Otherwise, he would have singled others for the praise, given that they were there as exhibitors and amongst the audience.

Perhaps, more important, the treasury chief should have under pinned in his speech that development comes not only because of education, but mainly because of paying taxes.

No nation develops without their public populace being taxed.

Aren’t the Iranians and other Persians (like Turks) the most educated people on earth?

While we support Hon. Samale’s reminder of taxes, despite his jibe to the business fraternity being veiled, we insist that the higher echelons of the society should not be left with debts, and balances carried forward, of taxes due.

There are no known provisions in the law that allows balances on taxes.

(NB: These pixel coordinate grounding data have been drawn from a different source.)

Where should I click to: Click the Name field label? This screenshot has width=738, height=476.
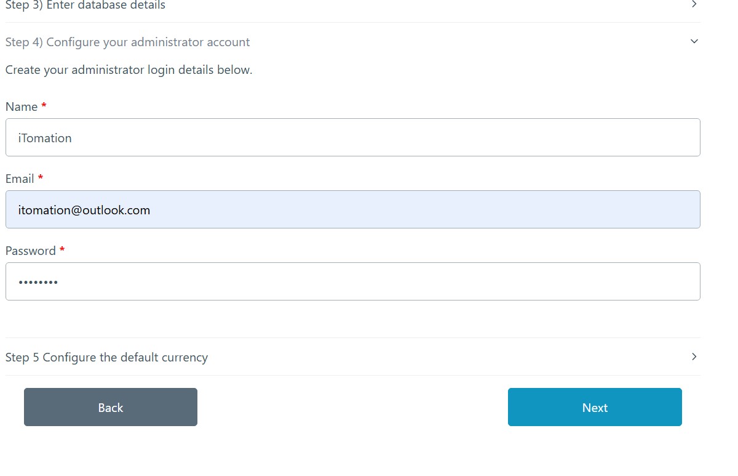(x=22, y=107)
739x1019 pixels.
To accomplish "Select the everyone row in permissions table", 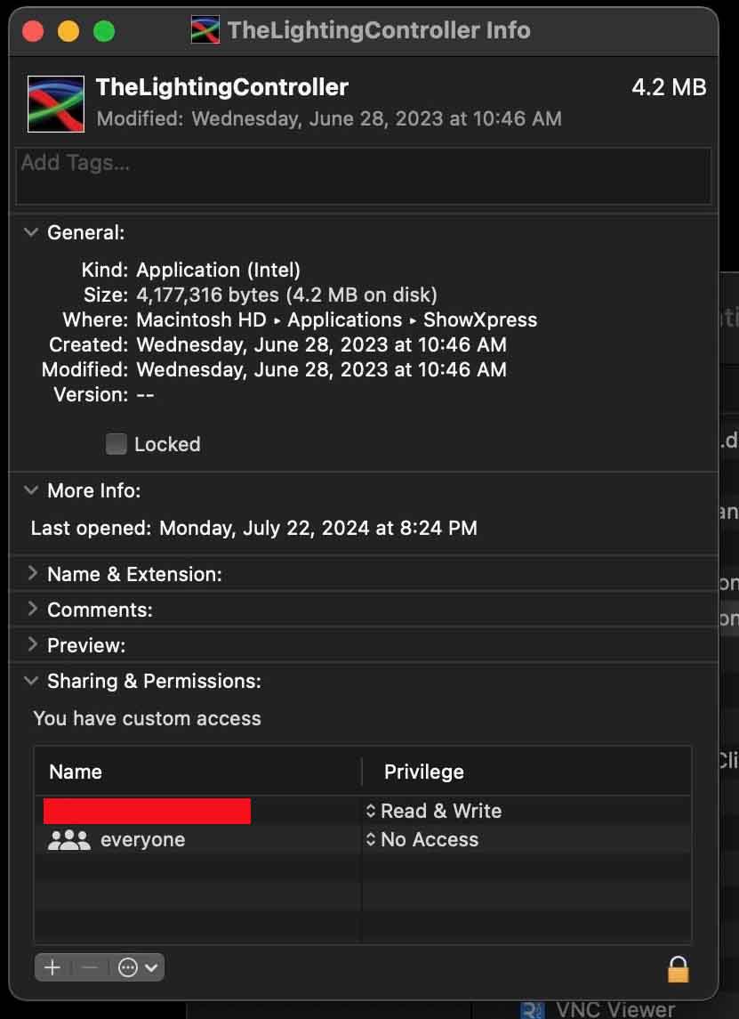I will (x=222, y=839).
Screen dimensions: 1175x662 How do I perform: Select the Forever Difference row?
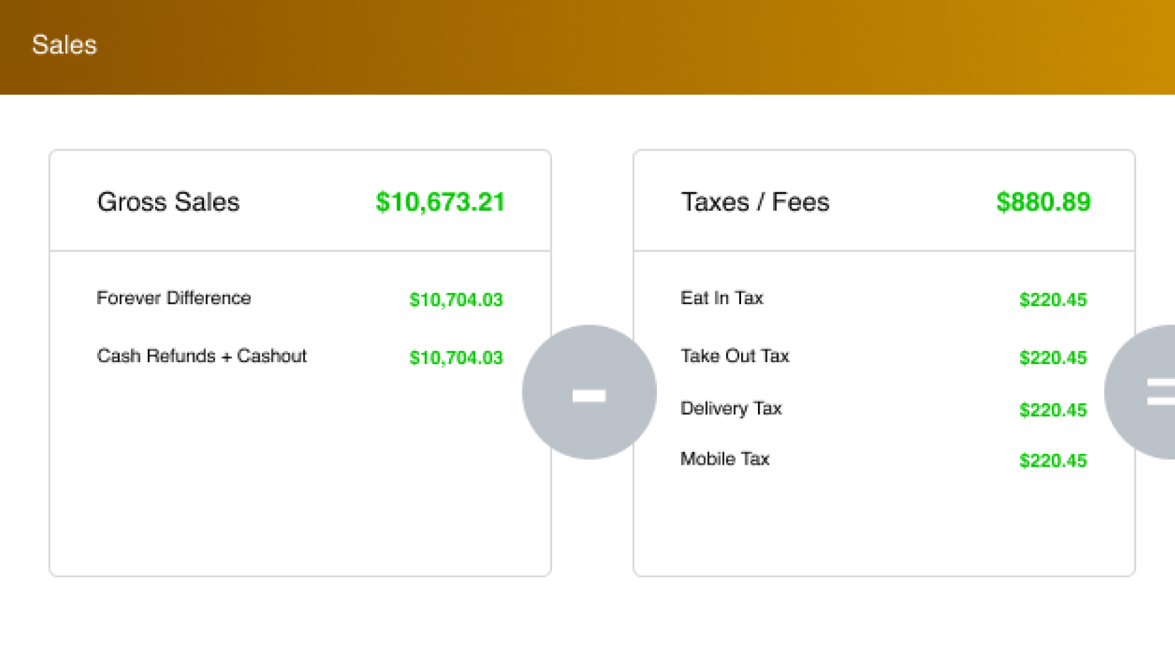(173, 298)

Are the poor not double taxed for a simple default through an express fine imposed by the treasury without being taken to court?

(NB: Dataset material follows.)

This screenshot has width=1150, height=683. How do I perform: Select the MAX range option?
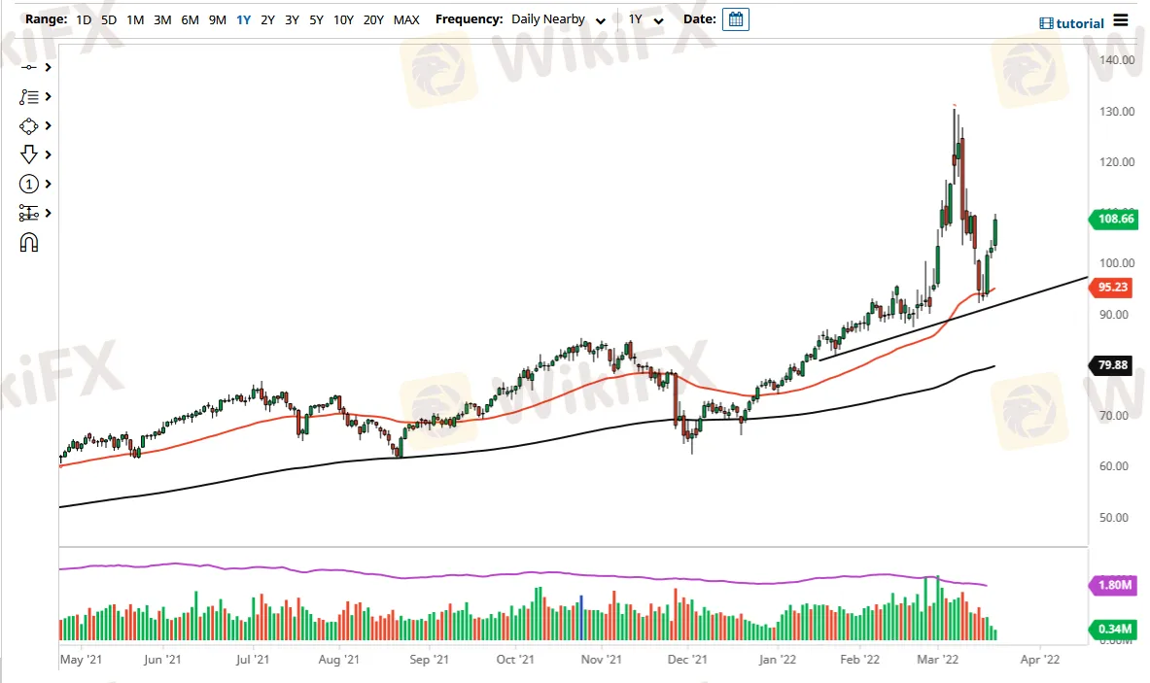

As there should be no sacred cows, so too should all payments be prompt and in full.

Laws should be applied equally to all.

It is indeed sad and of course ironic that none of the exhibitors who were present were PRAISED for being worthy of their obligation to state and that non-participants were picked out!

For development to take place and for tangible progress to be palpable, then, and only then, would we hop forward if taxes are paid as due and promptly at that.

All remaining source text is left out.